Tarifas ao Brasil podem afetar fabricação de carros da Tesla, diz empresa

A Tesla, fabricante de automóveis elétricos, pediu ao governo dos Estados Unidos que tenha cuidado ao impor tarifas ao Brasil, pois elas poderão prejudicar a produção de carros em solo americano.
Os Estados Unidos ameaçam impor novas tarifas de até 40% ao Brasil, por meio de uma investigação com base na lei chamada de Seção 301, pela qual acusam o país de práticas desleais no comércio exterior. Uma audiência sobre o tema será realizada na segunda-feira, 6, em Washington, e a decisão final será tomada até dia 15 de julho.
"A Tesla solicita respeitosamente ao Representante Comercial dos Estados Unidos (USTR), que considere o impacto sobre os fabricantes americanos ao finalizar esta medida tarifária e que adicione ao Anexo A [lista de isenções] certos insumos necessários para a fabricação, provenientes do Brasil", disse a empresa, em carta protocolada ao USTR.
A empresa, comandada pelo CEO Elon Musk, ressalta na carta que o setor de carros elétricos nos Estados Unidos está em um momento de transição, de deixar de depender de fornecedores asiáticos para buscar parcerias no Ocidente, e que as tarifas podem atrapalhar esse processo.
"Uma medida tarifária que não leve em conta o ritmo de diversificação da cadeia de suprimentos — ou que imponha restrições mais rapidamente do que as alternativas domésticas podem realisticamente escalar — corre o risco de causar impactos significativos na indústria e nos consumidores dos EUA", prossegue a empresa.
"Certos insumos críticos ainda não podem ser obtidos na escala e com a qualidade necessárias nos Estados Unidos para sustentar a competitividade da indústria manufatureira americana sem algum acesso contínuo às cadeias de suprimentos internacionais estabelecidas, incluindo certas peças e componentes que são produzidos no Brasil", prossegue.
Calibragem das medidas
No documento, a Tesla diz que o governo americano deve buscar um meio termo entre corrigir eventuais distorções comerciais sem prejudicar a indústria local.
"A Tesla está pronta para trabalhar construtivamente com o USTR e outras partes interessadas para desenvolver um mecanismo que promova a reciprocidade, preservando, ao mesmo tempo, a flexibilidade operacional de que os fabricantes americanos precisam para vencer no mercado americano hoje e construir as cadeias de suprimentos do futuro", afirma a companhia.
"As empresas americanas que fabricam produtos aqui, empregam trabalhadores americanos e competem por clientes nos EUA têm um interesse direto e urgente em garantir que a política comercial dos EUA seja adequadamente calibrada para atender ao objetivo de reindustrializar a América. O objetivo deve ser acelerar a competitividade americana, não restringi-la".
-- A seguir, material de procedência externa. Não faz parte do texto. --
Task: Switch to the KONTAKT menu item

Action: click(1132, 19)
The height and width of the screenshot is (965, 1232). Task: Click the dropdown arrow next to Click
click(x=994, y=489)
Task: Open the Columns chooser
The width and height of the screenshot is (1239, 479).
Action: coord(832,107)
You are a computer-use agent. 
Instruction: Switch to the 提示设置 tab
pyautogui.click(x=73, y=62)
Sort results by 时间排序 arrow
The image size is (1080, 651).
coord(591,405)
Carro Model 3, da Tesla (Tesla/Divulgação)
Entenda o caso da Seção 301
O governo dos Estados Unidos anunciou, em 1º de junho, que o Escritório do Representante Comercial (USTR) determinou que o Brasil agiu de forma não razoável no comércio bilateral, como parte da investigação aberta por meio da Seção 301.
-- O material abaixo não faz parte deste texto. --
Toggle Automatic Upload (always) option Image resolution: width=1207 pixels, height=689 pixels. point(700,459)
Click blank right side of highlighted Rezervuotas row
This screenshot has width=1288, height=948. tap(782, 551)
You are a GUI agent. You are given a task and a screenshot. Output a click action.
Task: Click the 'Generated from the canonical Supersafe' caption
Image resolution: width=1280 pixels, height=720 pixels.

Por conta disso, o USTR propôs que os EUA passem a cobrar do Brasil uma tarifa extra de 25%, com algumas exceções. A medida, no entanto, ainda não foi aplicada e haverá espaço para mais negociações, até 15 de julho.
"O Representante Comercial dos Estados Unidos determinou, nos termos da Seção 301 da Lei de Comércio de 1974, que certos atos, políticas e práticas do Brasil relacionados ao comércio digital e serviços de pagamento eletrônico; tarifas preferenciais desleais; combate à corrupção; proteção da propriedade intelectual; acesso ao mercado de etanol; e desmatamento ilegal são irrazoáveis e oneram ou restringem o comércio dos EUA, sendo, portanto, passíveis de ação judicial nos termos da Seção 301(b) da Lei de Comércio", disse o USTR, em comunicado.
No momento, ainda não foram anunciadas novas tarifas, mas a "proposição de ações corretivas para consulta pública, enquanto os Estados Unidos continuam a dialogar intensamente com o Brasil para buscar a resolução das preocupações americanas", disse o órgão.
Uma audiência sobre o tema foi proposta para o dia 6 de julho, que será aberta a depoimentos de interessados em se posicionar contra ou a favor do país.
Se os EUA mantiverem o entendimento de que o Brasil não adotou medidas corretivas, poderá implantar novas tarifas contra o país, além das que já estão em vigor. Uma decisão final sobre o caso será definida até 15 de julho.